Oui, il y a plusieurs protections à différents niveaux. Le captage en lui même soit la source soit un petit forage sont conçus de façon à isoler complètement la venue d’eau minérale de son environnement immédiat. Il est protégé en outre par un périmètre sanitaire défini autour de la source qui est propriété de l’exploitant et bien sûr clôturé et où on ne peut pénétrer que pour des raisons de service. Il s’agit d’un petit périmètre immédiat autour de la source. Ensuite, la législation permet de définir un périmètre étendu autour de cette source mais il faut, comme c’est une propriété privée, une déclaration d’intérêt public qui va passer par une procédure très longue et argumentée auprès du préfet et puis par un décret en Conseil d’Etat. Dans ce périmètre, l’exploitant va définir des règlementations et des contraintes comme par exemple ne pas faire de forages au-delà d’une certaine profondeur, ne pas construire d’installation à risque… . Enfin depuis déjà une quinzaine d’années, les sociétés d’embouteillage d’eau minérale mettent en place en dehors de ce cadre réglementaire une politique de protection et de gestion de l’impluvium de leur ressource c’est-à-dire de la zone d’alimentation du gisement où l’eau de pluie s’infiltre. C’est un partenariat avec les agriculteurs, avec les communes, avec les autorités et tous les acteurs locaux de façon à promouvoir une gestion durable des activités anthropiques et des écosystèmes de cet impluvium et éviter ainsi des pollutions à l’entrée du système hydrominéral.

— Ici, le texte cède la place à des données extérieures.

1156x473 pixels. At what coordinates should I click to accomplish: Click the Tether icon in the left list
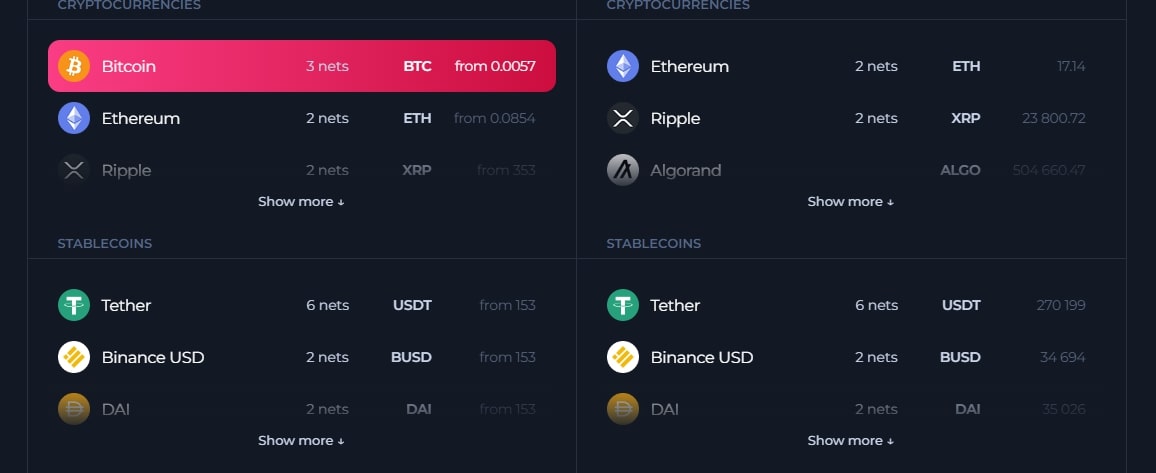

Par exemple, avec les agriculteurs ils se mettent d’accord sur le niveau d’utilisation des pesticides…

Oui, réglementer les engrais, ne pas utiliser de pesticides, généraliser les cuves à lisier ou récolter tous les déchets verts pour faire de l’humus, promouvoir des cultures moins polluantes ou planter des forêts…

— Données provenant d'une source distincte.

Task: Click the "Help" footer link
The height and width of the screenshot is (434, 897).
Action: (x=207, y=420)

Pensez-vous que la qualité de l’eau potable dépend aussi de la géologie locale ? Et quels pourraient être les critères appliqués ?

Oui bien sur qu’elle dépend de la géologie locale et du temps de séjour quand il s’agit d’eau potable d’origine souterraine, de la même façon que pour les eaux minérales….

En France cette origine souterraine représente 60 pourcents des volumes d’eau utilisés pour l’A.E.P. Les 40 autres pourcents sont des eaux de surface, de rivières, de barrages, de plans d’eaux qui sont obligatoirement traitées. Mais même dans le cas où l’eau potable d’origine souterraine est naturellement bonne à la source, elle doit être traitée pour être mise dans le réseau de distribution à titre préventif pour qu’en bout de ligne, elle reste saine d’un point de vue bactériologique.


Donc quels sont les critères géologiques ?

On a toutes les qualités d’eaux souterraines suivant qu’on a à faire à des terrains calcaires avec des eaux bicarbonatés calciques ou des terrains granitiques où on aura des eaux très peu minéralisées ou des sables…Tous les aquifères utilisés pour l’A.E.P ne sont cependant pas protégés de la pollution et leur qualité nécessite souvent un traitement chimique et une stérilisation .


Il faut donc étudier chaque cas.

Oui bien sur, ils sont étudiés notamment au niveau de la définition et la mise en place des périmètres de protection obligatoires pour chaque captage A.E.P. Ce sera alors l’objet d’ une déclaration d’utilité publique .


Et les eaux de sources sont uniquement souterraines ?

Les eaux de sources embouteillées sont uniquement d’origine souterraine. Ce sont aussi des eaux d’aquifères protégés de la pollution, naturellement potables et qui ne peuvent pas être traitées. Ce qui différencie les eaux minérales des eaux de source embouteillées , c’est d’une part la constance de la minéralisation exigée pour l’eau minérale et d’autre part ses propriétés favorables à la santé dont l’eau de source ne peut se prévaloir.